Singles from Shabooh Shoobah
- "The One Thing" Released: July 1982; "Don't Change" Released: October 1982; "To Look at You" Released: March 1983; "Black and White" Released: June 1983;

= Shabooh Shoobah =

Shabooh Shoobah is the third studio album by Australian rock band INXS. It was released on 13 October 1982. It peaked at No. 5 on the ARIA Albums Chart and remained on the chart for 94 weeks. It was the band's first album to be released worldwide and appeared on the United States Billboard 200 and on the Hot Pop Albums Chart. The album spawned four singles, "The One Thing", "Don't Change", "To Look at You" and "Black and White". It was produced by Mark Opitz for WEA Australia with most tracks written by band members Andrew Farriss and Michael Hutchence.

==Background and production==
INXS's third album, Shabooh Shoobah, developed after they decided in early 1982 to record a new song, "The One Thing", at their own expense, with Mark Opitz at Paradise Studios. The song turned out so well that band hired Opitz to produce three more songs. WEA Australia were approached with copies, leading to INXS signing a recording deal in July 1982 with WEA for releases in Australia, South East Asia, Japan and New Zealand; with sister label Atco Records (a subsidiary of Atlantic Records) for North America and with PolyGram for United Kingdom and the rest of Europe.

Initially, INXS were not convinced that Opitz could produce an entire album that would attract international interest. Prior to recording the rest of Shabooh Shoobah, three band members, Kirk Pengilly, Michael Hutchence, and Andrew Farriss, visited the UK and United States, to select another producer. However, they found that no one they wanted was available and that most people advised them that Opitz's work on their single was as good as they could wish for. So in mid-1982, they commenced recording at Rhinoceros Studios, with Opitz. Tim Farriss felt "Mark was the first producer that was able to capture some glimmer of what the band felt it was like live. Prior to us, Mark had done bands like AC/DC, Cold Chisel, The Angels. Big guitar sounds, mighty drum beats".

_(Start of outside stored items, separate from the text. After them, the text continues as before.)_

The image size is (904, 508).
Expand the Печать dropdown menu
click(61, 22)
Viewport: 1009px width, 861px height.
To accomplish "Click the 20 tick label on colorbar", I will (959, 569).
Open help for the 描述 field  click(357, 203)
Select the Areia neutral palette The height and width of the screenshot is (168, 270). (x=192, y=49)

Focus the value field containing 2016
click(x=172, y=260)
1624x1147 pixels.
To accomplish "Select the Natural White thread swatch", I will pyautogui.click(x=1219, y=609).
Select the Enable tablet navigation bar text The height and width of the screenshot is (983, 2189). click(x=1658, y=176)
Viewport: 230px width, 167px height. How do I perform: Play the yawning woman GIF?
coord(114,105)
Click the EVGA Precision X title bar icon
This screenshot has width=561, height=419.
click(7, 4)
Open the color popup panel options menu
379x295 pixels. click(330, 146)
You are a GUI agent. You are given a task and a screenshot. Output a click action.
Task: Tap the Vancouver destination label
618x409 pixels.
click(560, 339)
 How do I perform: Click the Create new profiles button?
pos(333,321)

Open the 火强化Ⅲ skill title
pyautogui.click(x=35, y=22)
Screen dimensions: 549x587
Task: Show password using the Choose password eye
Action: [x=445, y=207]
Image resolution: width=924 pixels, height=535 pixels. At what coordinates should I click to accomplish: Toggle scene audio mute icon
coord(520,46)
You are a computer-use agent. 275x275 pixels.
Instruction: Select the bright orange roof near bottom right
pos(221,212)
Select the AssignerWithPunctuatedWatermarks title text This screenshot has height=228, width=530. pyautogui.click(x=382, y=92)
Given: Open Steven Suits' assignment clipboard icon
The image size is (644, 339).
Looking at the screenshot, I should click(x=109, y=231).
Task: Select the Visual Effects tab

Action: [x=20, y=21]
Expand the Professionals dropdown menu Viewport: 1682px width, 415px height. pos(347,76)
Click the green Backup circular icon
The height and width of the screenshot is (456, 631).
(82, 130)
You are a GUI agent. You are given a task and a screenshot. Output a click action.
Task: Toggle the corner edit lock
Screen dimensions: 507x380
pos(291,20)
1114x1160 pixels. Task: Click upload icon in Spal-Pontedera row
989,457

The name "Shabooh Shoobah", an onomatopoeia of a rhythm in the song "Spy of Love", was coined by Tim Farriss. The album's cover, featuring a naked male torso and a whippet, was the work of Michael Hutchence and photographer Grant Matthews.

The album spawned four singles, "The One Thing", "Don't Change", "To Look at You" and "Black and White".

==Music videos==
The music videos for "Don't Change" and "Spy of Love" were directed by South Australian director
Scott Hicks, later known for his award-winning film Shine. Hicks also directed the video for "To Look at You" in 1983.

==Release==
In October, Shabooh Shoobah was released internationally on Atlantic/Atco Records and Mercury Records, peaking at No. 52 on the US Billboard 200 and No. 46 on the Hot Pop Albums chart. In Australia it peaked at No. 5 on the ARIA Albums Chart and remained on the chart for 94 weeks. The lead single, "The One Thing", brought their first US Top 30 hit on 28 May 1983, it was a Top 20 hit in Canada, and peaked at No. 14 in Australia on 23 August 1982. "One Thing" was their first video to air on the fledgling MTV and added to the chart success of the single. INXS undertook their first US performance in San Diego in March 1983, to a crowd of 24 patrons. The tour was as support for Adam Ant, then support for Stray Cats, The Kinks, Hall & Oates followed by The Go-Go's. INXS played alongside many of their contemporaries on New Wave Day in May 1983, at the US Festival in Devore, California. It was during this time that Gary Grant, their co-manager, relocated permanently to New York to ensure a continual presence in the northern hemisphere. The band remained on the road in the US for most of the year, including support for Men at Work and by mid-1983 were headlining venues such as The Ritz in New York. In 2022, the 40th anniversary of the release of the album was marked with a digital-only Deluxe Edition with 15 bonus tracks, a clear vinyl reissue of the LP, plus the album Recorded Live at the US Festival 1983 on CD and LP, featuring performances of nine of its 10 songs ("Golden Playpen" was the only one left out). Four songs from that show were included in the Deluxe Edition.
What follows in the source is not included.